Но Труворов хлопотливо обдергивался и повторял только:
— Нет, того… ну, что там сумерки!.. Я пойду… мне того…
И он ушел.
У Чаковнина голова болела. Он лег спать вместо Никиты Игнатьевича и быстро заснул, не тем больным сном, который объял его после выкуренной у доктора опьяняющей трубки, а здоровым, восстанавливающим силы и укрепляющим их. Изредка во сне он бредил, но весь его бред сводился к трем словам, которые он произносил, угрожая кому-то:
— Забодай тебя нечистый!..
Труворов направился прямо в гостиницу и легко разыскал там Дуньку.
К Косицкому ей рано было еще идти (она отправлялась к нему по вечерам), и приход чужого человека был ей приятен, как несомненное разнообразие, внесенное в ее скучную, праздную и ленивую жизнь.
Сегодня утром Чаковнин расшевелил ее немного. Теперь явился Труворов. Дунька была не прочь поболтать с ним, тем более, что знала его за человека смирного и покладистого. К тому же и Чаковнин, и Труворов, и сам новый князь, арестованный, — все до некоторой степени зависели от нее, и от этого ей было весело.
— Ну, садитесь! Что скажете? — встретила она Никиту Игнатьевича, разыгрывая из себя благородную даму, не лишенную важности.
— Я скажу того… — начал Труворов, — у меня… какой там кафтан есть…
Такого оборота речи вовсе не ожидала Дунька. Она была уверена, что Труворов станет говорить ей что-нибудь про вязниковское дело, а он вдруг про какой-то кафтан.

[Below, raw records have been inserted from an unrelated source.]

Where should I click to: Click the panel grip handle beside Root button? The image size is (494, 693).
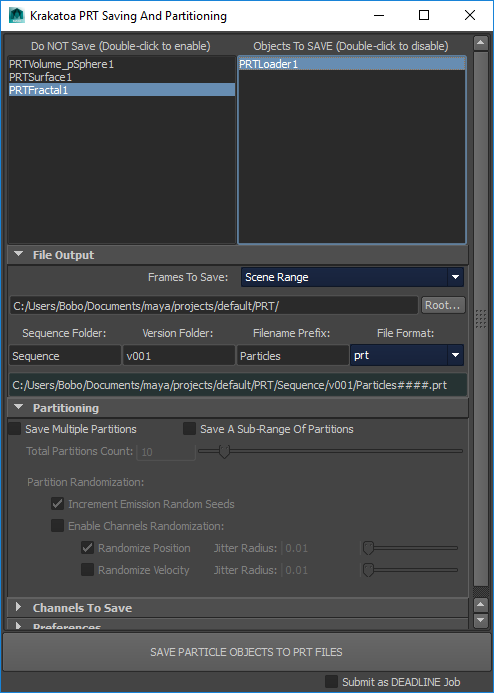point(480,319)
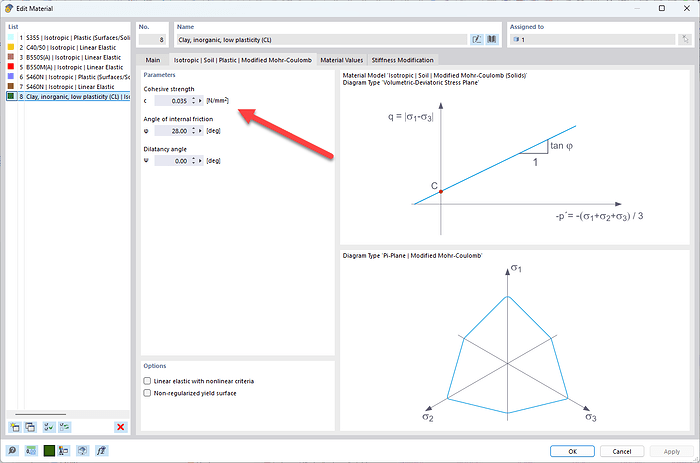This screenshot has width=700, height=463.
Task: Open the Stiffness Modification tab
Action: pos(402,60)
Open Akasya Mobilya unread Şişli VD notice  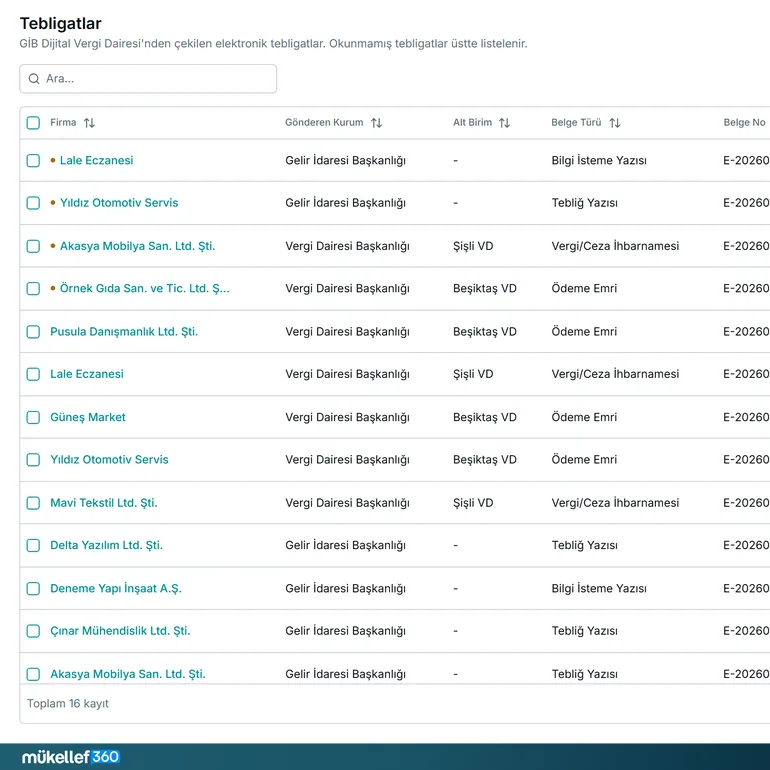click(138, 246)
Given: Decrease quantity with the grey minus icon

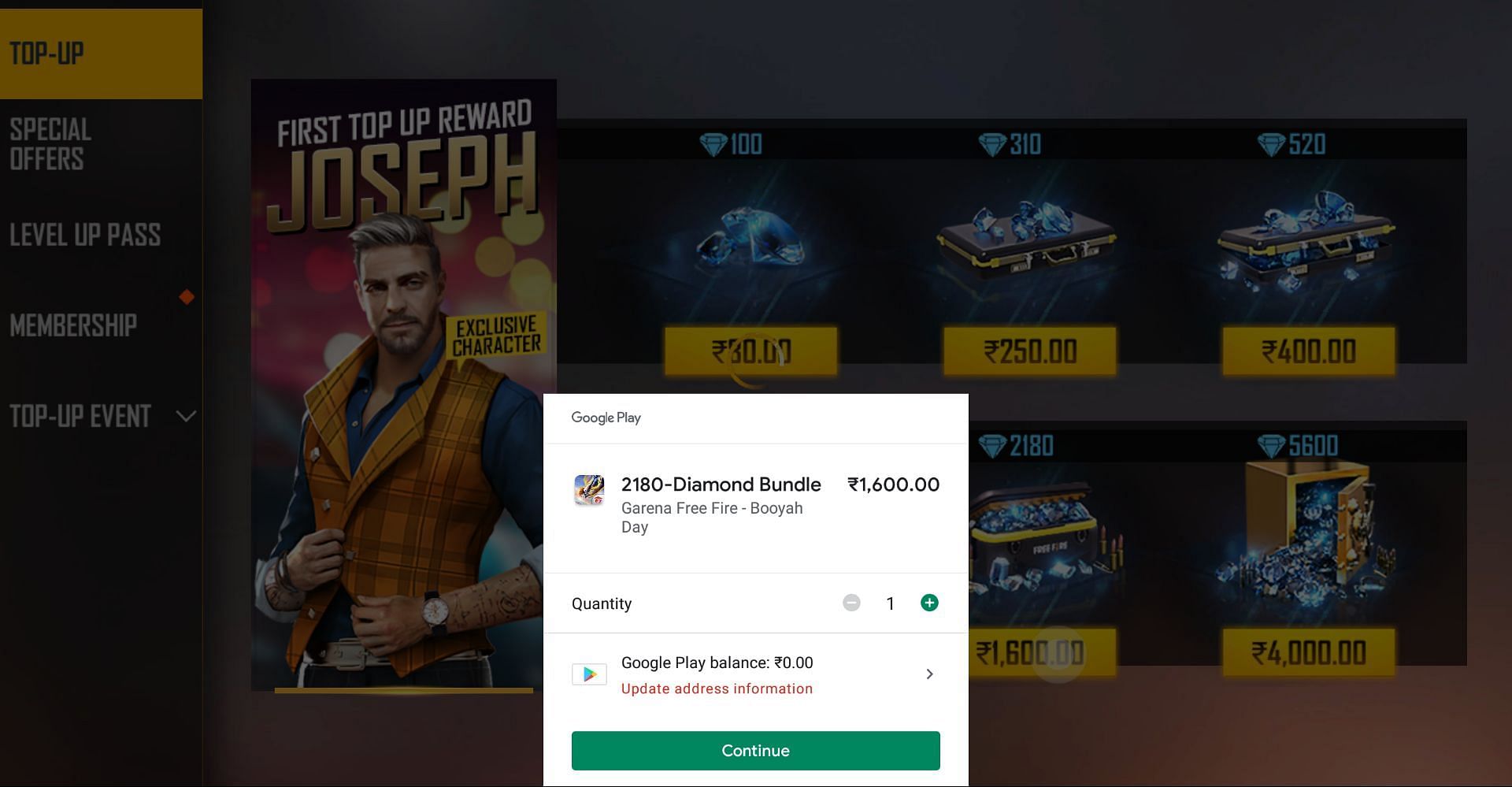Looking at the screenshot, I should (851, 603).
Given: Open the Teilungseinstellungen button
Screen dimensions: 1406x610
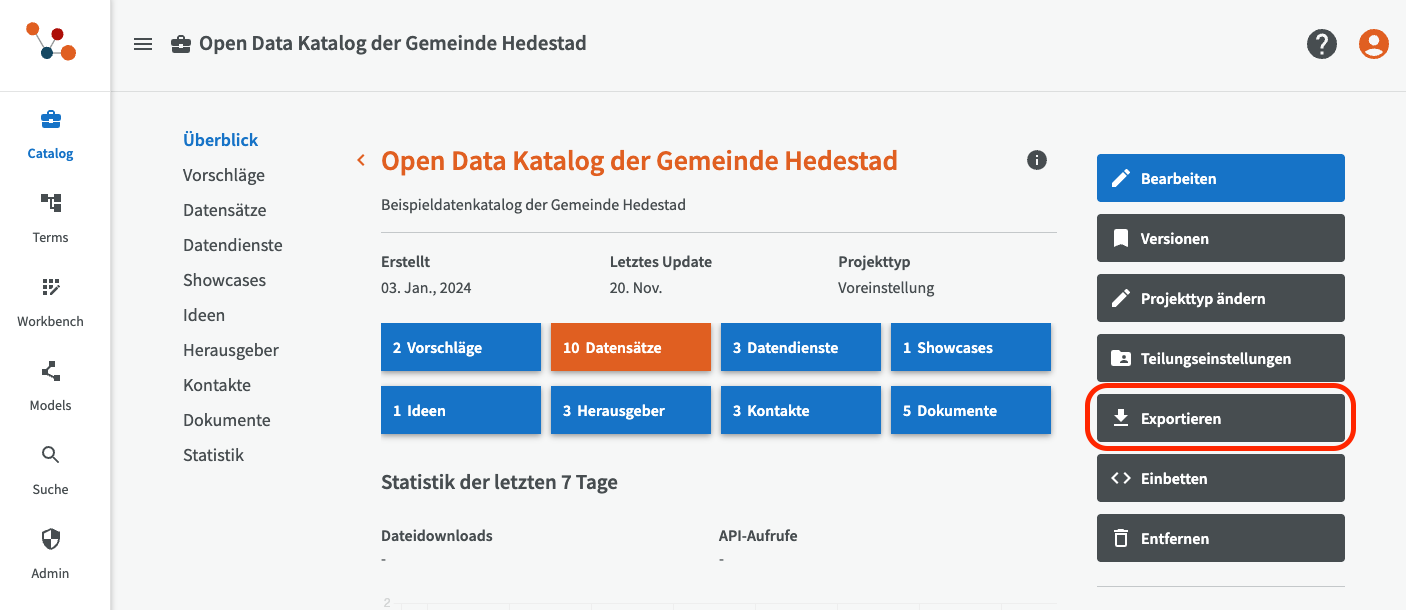Looking at the screenshot, I should pos(1220,359).
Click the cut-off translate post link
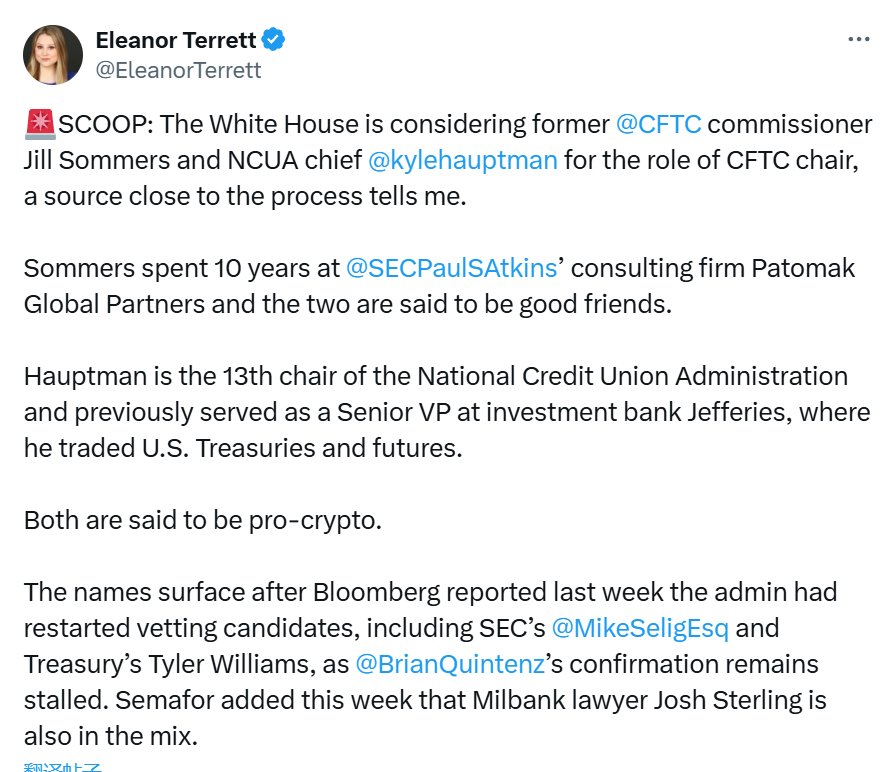894x772 pixels. [63, 767]
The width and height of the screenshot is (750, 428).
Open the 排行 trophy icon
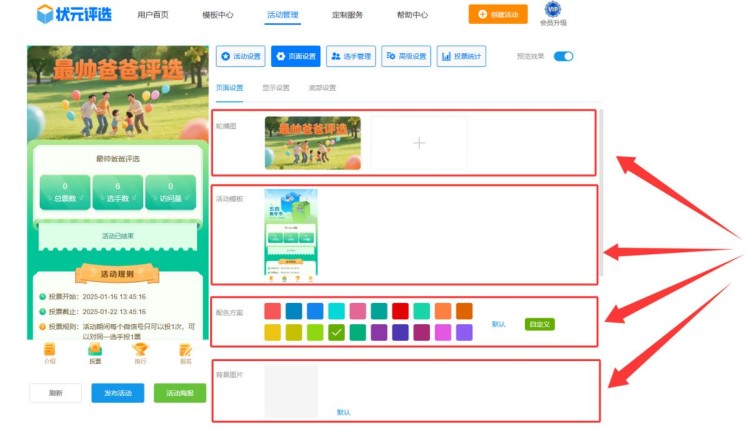coord(140,350)
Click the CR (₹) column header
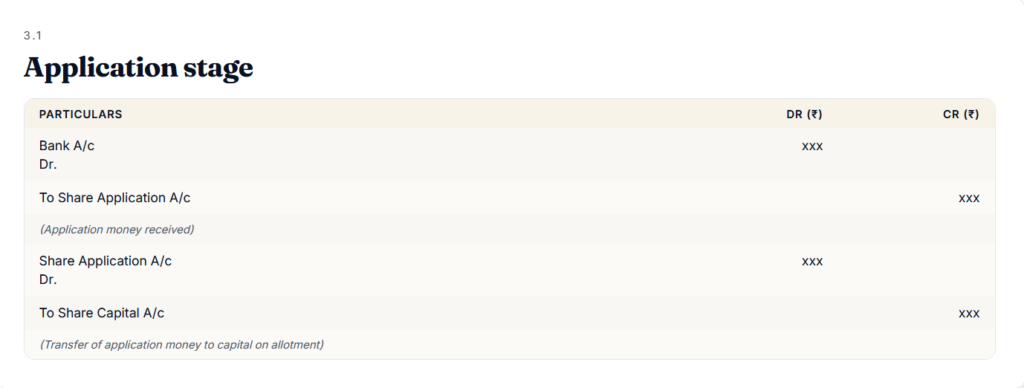The height and width of the screenshot is (388, 1024). tap(961, 114)
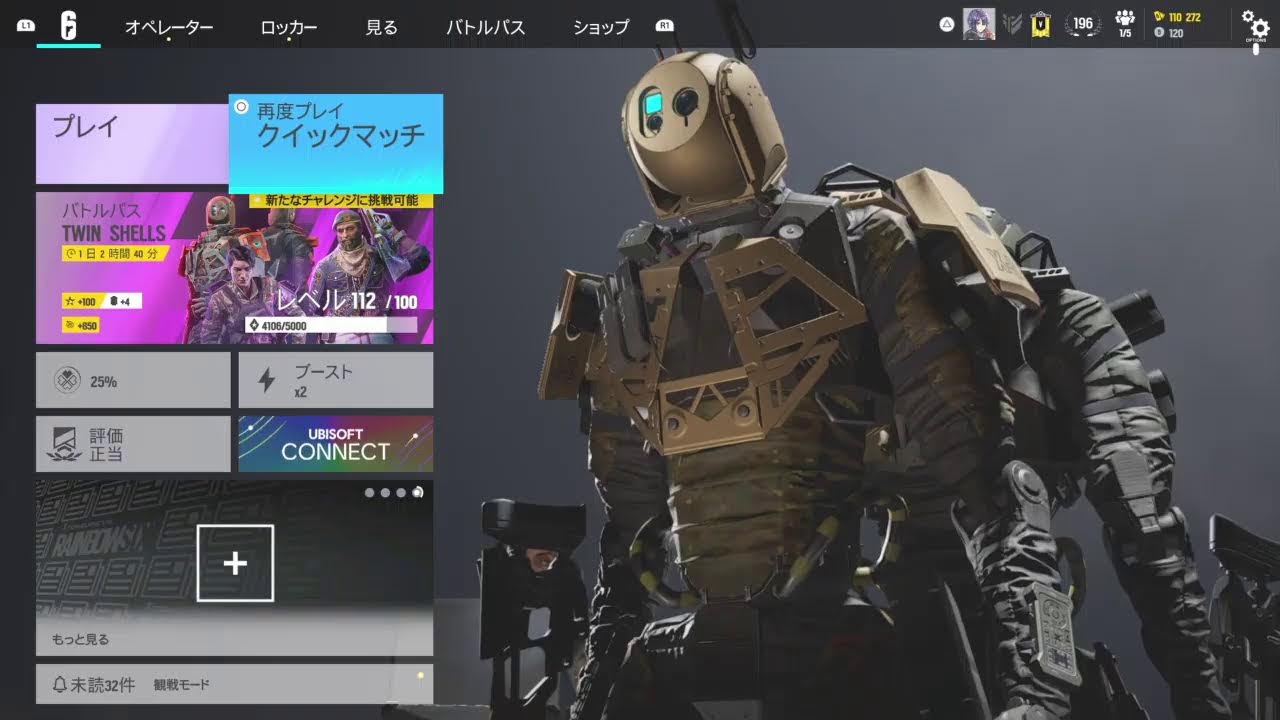Open the unread notifications bell

[x=60, y=685]
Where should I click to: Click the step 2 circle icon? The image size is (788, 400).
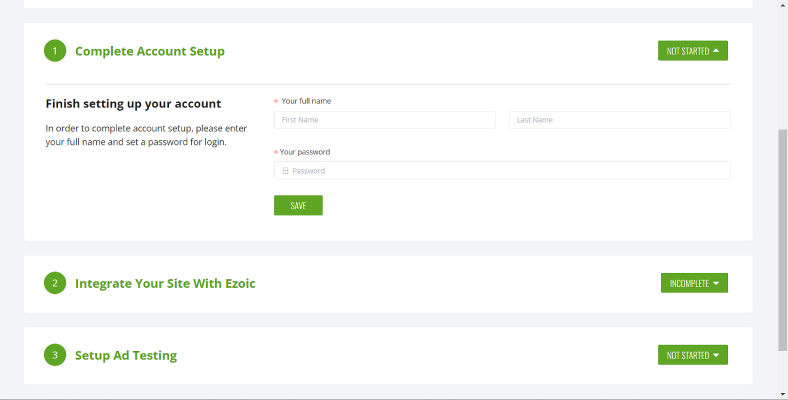[x=55, y=283]
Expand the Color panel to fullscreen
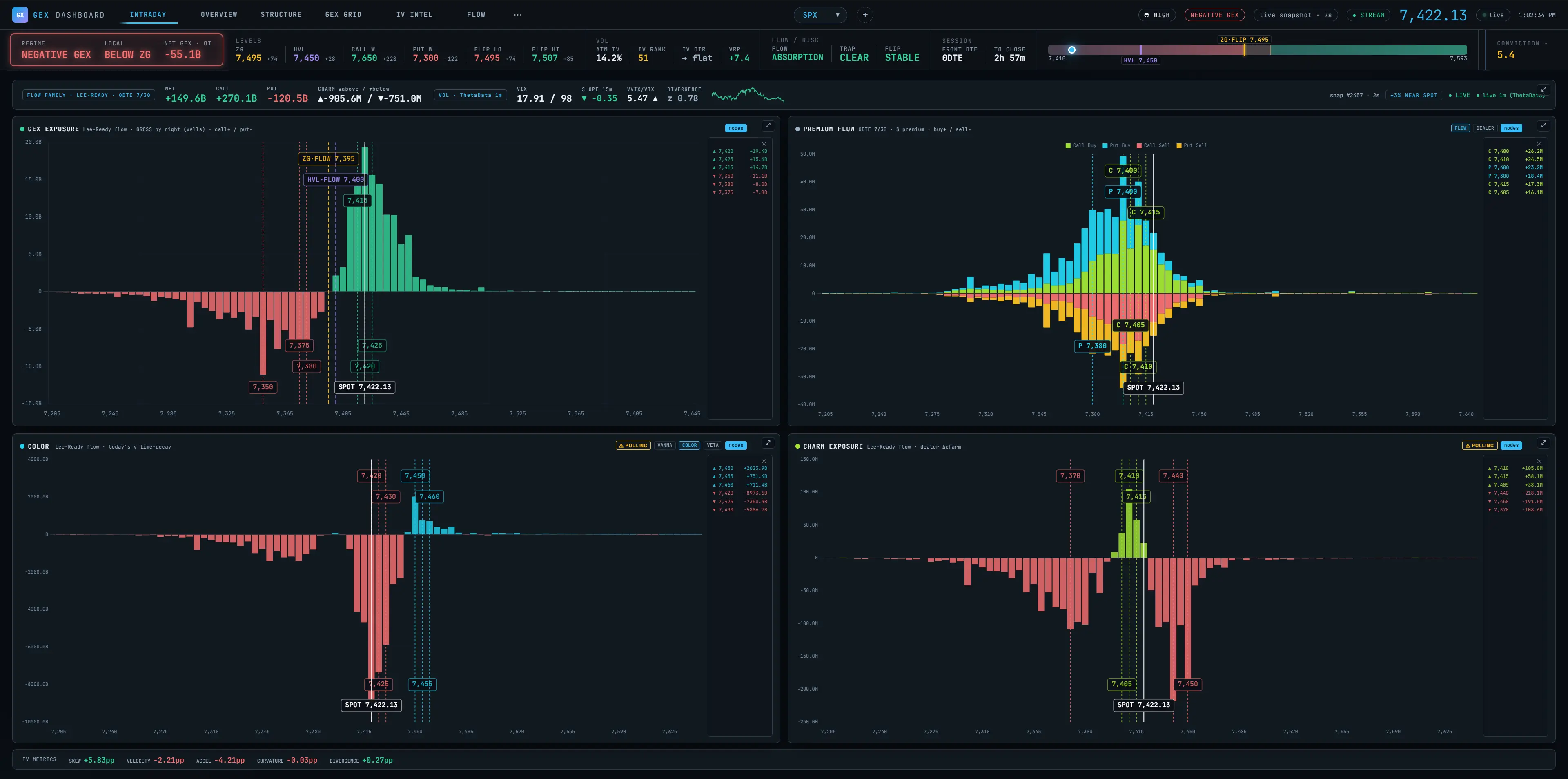1568x779 pixels. pos(768,443)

— Какой кафтан? — переспросила она.
— Бархатный, — стал пояснять Никита Игнатьевич, — и весь того… ну, что там, камни разные и какое там, шитье… Дорого все там…
Он водил обеими руками по полам и показывал, какое у него было шитье на том кафтане, о котором он говорил.
Дунька помнила, что действительно у Труворова были великолепные кафтаны, доставшиеся ему от промотавшего свое состояние отца, и что покойный князь Гурий Львович даже купил у него один из них.
— Ну, так что ж, что у вас есть такой кафтан? — проговорила Дунька. — Мне-то что?
— Ну, как что? Я вам любой того…
Наконец из несвязной, отрывистой речи Никиты Игнатьевича выяснилось, что он явился предложить хотя все свои кафтаны — единственно дорогое и ценное, что осталось у него — за то, чтобы Дунька повлияла на Косицкого в смысле оправдания осужденных.
Говорил Труворов не красноречиво, но зато убедительно.
— Ну, какая там вам выгода, если их — ну, что там — в Сибирь… А тут дорогой кафтан, и он ваш… того!..
Дунька долго обдумывала, но колебалась; наконец они решили на том, что она постарается, чтобы, насколько возможно дольше, задержать исполнение приговора; о полном же оправдании, разумеется, не могло быть и речи.
Это пахло уже не кафтанами, а можно было получить ей и побольше, но если бы даже князь готов был отдать ей хоть половину своего состояния за свое освобождение — она ничего не смогла бы сделать. Настолько влияния на Косицкого у нее не было.